Write out, exactly as they appear, the lines running from the one containing "Given: Reply to" through the one containing "Switch chart range", both included, and nothing else.

GIVEN DATA
# # # # # # #
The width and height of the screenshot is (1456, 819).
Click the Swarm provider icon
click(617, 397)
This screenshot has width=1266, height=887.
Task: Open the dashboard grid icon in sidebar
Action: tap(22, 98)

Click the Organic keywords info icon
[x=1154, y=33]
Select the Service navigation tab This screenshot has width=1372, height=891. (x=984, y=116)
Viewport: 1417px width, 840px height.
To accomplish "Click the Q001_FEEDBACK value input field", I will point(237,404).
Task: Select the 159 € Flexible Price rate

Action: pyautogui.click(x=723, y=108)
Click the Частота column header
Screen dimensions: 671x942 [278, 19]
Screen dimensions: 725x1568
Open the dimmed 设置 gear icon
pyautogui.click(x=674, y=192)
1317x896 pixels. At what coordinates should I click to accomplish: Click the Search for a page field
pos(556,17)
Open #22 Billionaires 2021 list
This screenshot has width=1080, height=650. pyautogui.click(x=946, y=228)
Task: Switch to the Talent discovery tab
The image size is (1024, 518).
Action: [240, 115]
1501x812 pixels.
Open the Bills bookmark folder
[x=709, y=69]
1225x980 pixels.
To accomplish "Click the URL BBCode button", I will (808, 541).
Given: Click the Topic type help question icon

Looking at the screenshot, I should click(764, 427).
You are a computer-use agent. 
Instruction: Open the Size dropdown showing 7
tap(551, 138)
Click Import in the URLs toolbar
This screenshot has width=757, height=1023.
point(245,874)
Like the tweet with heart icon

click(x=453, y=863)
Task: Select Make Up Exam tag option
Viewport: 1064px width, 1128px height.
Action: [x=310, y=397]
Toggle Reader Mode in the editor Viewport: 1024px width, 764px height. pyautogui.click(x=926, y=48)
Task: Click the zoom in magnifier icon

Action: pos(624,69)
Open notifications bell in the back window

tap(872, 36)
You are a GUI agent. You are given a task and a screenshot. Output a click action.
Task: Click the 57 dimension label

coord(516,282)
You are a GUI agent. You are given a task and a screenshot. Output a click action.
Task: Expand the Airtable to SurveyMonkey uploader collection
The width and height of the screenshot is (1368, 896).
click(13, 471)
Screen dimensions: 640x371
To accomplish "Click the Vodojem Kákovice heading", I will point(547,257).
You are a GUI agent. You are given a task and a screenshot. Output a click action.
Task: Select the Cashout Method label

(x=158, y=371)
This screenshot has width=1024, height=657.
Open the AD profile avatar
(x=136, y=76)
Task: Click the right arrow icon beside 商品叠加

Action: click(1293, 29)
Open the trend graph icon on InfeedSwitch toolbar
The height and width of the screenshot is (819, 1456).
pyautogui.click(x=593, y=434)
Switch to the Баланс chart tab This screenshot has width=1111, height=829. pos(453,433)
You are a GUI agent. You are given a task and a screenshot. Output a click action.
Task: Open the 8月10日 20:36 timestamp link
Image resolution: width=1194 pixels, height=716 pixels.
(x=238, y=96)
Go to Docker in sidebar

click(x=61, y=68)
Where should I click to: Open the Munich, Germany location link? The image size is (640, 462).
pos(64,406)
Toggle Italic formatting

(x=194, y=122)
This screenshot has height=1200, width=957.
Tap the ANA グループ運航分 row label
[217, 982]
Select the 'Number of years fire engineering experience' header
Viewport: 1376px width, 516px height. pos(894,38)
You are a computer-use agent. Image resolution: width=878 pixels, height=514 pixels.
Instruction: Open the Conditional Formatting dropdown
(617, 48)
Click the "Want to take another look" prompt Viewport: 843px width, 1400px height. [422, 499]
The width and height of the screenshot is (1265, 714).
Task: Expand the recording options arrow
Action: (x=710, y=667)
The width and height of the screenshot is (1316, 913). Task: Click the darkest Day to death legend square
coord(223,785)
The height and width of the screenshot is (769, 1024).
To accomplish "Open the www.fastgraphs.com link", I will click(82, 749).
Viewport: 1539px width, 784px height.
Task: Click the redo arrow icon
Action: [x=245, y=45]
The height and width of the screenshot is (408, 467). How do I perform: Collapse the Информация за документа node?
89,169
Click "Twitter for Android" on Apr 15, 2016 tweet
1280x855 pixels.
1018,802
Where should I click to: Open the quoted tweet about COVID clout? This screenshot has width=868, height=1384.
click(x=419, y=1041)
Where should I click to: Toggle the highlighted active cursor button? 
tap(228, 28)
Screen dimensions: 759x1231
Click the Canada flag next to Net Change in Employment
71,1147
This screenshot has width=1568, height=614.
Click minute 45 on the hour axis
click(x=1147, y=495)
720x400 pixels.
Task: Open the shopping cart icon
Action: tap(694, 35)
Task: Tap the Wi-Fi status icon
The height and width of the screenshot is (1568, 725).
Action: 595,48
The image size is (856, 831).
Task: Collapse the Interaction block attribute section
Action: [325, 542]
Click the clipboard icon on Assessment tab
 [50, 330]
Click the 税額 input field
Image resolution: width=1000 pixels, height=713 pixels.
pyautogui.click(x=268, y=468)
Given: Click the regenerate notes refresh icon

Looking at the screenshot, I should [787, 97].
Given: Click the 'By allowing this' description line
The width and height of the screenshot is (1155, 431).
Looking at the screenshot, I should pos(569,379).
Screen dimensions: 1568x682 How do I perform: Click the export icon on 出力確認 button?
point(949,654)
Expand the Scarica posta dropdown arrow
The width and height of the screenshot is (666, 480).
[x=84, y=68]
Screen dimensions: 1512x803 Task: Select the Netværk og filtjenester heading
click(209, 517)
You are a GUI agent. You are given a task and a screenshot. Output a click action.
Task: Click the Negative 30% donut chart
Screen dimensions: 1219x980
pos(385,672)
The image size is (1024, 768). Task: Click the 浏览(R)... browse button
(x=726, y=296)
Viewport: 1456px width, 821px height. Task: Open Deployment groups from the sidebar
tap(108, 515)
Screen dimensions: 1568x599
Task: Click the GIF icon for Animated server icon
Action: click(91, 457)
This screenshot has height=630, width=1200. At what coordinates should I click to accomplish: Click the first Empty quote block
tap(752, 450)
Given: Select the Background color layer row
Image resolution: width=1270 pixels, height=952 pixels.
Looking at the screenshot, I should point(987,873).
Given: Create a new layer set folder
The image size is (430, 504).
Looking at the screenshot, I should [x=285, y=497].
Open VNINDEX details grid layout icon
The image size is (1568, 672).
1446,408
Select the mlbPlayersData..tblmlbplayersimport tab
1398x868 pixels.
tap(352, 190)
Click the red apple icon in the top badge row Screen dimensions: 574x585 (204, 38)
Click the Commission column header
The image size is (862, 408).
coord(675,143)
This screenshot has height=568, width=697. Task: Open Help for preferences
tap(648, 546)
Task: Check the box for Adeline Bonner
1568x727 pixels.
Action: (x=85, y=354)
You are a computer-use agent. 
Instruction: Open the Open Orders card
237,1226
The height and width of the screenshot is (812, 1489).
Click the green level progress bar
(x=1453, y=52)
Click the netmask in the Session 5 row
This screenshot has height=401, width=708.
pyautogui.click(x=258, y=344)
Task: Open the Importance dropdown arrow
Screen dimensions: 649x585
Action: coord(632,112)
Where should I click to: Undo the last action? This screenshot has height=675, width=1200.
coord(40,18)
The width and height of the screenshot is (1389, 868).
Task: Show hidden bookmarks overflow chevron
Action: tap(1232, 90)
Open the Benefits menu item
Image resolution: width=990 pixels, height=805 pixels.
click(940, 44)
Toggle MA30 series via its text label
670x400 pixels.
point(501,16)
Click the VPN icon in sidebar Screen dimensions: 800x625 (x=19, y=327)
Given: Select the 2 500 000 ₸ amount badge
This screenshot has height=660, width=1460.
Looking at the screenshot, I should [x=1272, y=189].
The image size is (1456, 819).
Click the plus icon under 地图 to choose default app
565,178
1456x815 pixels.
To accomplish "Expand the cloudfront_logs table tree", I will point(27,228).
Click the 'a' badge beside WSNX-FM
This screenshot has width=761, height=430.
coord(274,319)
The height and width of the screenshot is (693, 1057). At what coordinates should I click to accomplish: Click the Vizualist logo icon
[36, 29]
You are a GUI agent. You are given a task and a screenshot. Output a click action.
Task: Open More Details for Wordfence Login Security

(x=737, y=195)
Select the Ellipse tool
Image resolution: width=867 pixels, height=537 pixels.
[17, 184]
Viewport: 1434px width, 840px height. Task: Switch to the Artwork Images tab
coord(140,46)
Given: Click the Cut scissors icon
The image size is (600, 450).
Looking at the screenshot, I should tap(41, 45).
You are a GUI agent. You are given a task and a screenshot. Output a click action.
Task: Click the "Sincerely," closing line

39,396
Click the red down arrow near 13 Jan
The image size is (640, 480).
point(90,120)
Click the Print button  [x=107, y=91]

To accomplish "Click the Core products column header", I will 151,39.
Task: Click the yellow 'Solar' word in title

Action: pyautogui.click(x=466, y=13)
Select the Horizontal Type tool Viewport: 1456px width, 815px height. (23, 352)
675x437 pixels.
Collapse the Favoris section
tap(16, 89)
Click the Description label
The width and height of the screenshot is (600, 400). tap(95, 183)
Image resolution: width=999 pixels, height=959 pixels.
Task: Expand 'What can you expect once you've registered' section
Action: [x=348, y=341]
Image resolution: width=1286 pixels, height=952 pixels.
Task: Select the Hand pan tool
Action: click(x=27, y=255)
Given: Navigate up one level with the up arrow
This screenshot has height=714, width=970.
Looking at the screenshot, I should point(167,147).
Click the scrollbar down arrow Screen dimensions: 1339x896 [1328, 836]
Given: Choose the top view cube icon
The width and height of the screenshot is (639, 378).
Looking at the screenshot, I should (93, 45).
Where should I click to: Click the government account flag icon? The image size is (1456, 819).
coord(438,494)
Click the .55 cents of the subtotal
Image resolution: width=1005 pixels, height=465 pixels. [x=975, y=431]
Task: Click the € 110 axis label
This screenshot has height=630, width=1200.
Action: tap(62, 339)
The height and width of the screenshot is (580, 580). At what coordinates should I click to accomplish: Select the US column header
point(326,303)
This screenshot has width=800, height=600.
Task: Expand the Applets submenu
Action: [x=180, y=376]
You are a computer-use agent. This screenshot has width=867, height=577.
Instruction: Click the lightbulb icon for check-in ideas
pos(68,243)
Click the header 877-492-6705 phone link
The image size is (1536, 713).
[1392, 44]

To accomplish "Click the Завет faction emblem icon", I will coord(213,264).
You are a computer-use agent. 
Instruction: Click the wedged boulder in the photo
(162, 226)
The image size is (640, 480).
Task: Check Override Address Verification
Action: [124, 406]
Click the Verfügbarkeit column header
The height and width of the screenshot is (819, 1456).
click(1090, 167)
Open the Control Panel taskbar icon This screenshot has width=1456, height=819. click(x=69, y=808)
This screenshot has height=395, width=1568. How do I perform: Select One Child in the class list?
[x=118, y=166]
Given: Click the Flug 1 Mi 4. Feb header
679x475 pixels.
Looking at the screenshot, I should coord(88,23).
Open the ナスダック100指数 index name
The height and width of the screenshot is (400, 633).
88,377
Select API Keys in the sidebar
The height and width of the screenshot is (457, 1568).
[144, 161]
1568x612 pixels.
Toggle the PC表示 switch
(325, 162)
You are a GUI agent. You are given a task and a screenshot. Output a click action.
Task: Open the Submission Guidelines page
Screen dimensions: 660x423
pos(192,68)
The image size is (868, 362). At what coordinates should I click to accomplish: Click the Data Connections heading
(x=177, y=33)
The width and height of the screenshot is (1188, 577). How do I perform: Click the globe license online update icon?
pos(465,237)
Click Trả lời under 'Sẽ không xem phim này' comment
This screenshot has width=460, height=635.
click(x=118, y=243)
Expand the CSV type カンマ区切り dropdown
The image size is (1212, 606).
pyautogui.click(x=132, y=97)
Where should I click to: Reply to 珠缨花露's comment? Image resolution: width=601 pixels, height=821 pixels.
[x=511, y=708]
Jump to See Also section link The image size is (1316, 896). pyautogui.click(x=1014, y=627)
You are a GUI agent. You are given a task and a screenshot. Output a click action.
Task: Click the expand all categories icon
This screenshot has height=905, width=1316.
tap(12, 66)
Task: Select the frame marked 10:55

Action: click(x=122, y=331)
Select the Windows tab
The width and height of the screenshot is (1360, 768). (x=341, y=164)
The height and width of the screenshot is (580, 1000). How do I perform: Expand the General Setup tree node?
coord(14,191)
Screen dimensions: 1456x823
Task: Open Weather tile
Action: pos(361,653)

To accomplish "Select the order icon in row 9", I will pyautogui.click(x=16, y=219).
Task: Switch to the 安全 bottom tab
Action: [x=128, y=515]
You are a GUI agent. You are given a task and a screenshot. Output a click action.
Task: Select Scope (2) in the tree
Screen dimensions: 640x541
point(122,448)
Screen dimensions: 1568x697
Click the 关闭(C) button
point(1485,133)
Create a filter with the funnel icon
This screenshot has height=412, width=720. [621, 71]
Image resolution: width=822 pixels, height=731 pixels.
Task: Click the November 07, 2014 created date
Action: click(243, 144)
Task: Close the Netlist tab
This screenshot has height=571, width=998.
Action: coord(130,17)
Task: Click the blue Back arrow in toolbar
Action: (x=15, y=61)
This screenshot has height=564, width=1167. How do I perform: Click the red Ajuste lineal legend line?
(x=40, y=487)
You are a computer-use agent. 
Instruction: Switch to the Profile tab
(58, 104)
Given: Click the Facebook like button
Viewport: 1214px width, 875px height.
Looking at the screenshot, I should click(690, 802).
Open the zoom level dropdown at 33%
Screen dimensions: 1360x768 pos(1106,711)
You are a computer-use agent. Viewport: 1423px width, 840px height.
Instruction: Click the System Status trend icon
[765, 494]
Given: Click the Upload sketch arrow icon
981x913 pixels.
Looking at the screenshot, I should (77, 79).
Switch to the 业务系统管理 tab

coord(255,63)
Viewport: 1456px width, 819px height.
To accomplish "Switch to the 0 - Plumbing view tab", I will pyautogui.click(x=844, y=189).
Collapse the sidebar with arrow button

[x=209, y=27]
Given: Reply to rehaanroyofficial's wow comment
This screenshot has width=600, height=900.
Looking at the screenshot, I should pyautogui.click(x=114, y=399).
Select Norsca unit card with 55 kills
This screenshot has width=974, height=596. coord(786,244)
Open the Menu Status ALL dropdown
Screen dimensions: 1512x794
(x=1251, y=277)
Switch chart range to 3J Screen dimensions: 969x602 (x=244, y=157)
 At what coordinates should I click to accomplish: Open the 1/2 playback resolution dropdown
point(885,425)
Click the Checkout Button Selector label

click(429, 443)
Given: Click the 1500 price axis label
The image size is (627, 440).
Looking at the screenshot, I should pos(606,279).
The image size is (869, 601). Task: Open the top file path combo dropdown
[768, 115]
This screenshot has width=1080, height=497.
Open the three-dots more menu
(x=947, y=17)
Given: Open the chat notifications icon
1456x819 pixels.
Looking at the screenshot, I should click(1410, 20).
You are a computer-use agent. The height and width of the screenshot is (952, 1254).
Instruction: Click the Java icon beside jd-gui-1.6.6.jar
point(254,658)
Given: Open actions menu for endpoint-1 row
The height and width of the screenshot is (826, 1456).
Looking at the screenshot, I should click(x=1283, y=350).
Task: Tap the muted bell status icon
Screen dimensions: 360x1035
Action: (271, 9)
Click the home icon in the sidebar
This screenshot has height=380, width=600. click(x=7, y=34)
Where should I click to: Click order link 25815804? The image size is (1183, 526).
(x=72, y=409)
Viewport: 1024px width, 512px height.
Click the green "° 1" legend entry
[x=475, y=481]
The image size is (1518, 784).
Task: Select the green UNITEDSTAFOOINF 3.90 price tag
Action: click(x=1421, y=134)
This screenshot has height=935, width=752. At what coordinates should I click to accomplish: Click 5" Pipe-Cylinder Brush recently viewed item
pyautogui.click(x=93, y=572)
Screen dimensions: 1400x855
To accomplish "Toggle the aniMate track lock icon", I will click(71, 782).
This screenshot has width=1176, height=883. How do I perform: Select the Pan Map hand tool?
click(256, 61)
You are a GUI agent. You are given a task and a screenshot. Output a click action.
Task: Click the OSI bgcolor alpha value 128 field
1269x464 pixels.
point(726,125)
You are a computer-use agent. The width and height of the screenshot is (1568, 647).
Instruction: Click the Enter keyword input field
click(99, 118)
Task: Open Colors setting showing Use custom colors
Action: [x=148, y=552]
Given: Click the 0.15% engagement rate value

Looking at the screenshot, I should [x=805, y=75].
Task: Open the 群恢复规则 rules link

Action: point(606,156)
# # # # # # #
EXERCISE RESULT
Given: Reply to rehaanroyofficial's wow comment
This screenshot has width=600, height=900.
Looking at the screenshot, I should pyautogui.click(x=114, y=399).
Select Norsca unit card with 55 kills
This screenshot has width=974, height=596. coord(786,244)
Open the Menu Status ALL dropdown
Screen dimensions: 1512x794
(x=1251, y=277)
Switch chart range to 3J Screen dimensions: 969x602 (x=244, y=157)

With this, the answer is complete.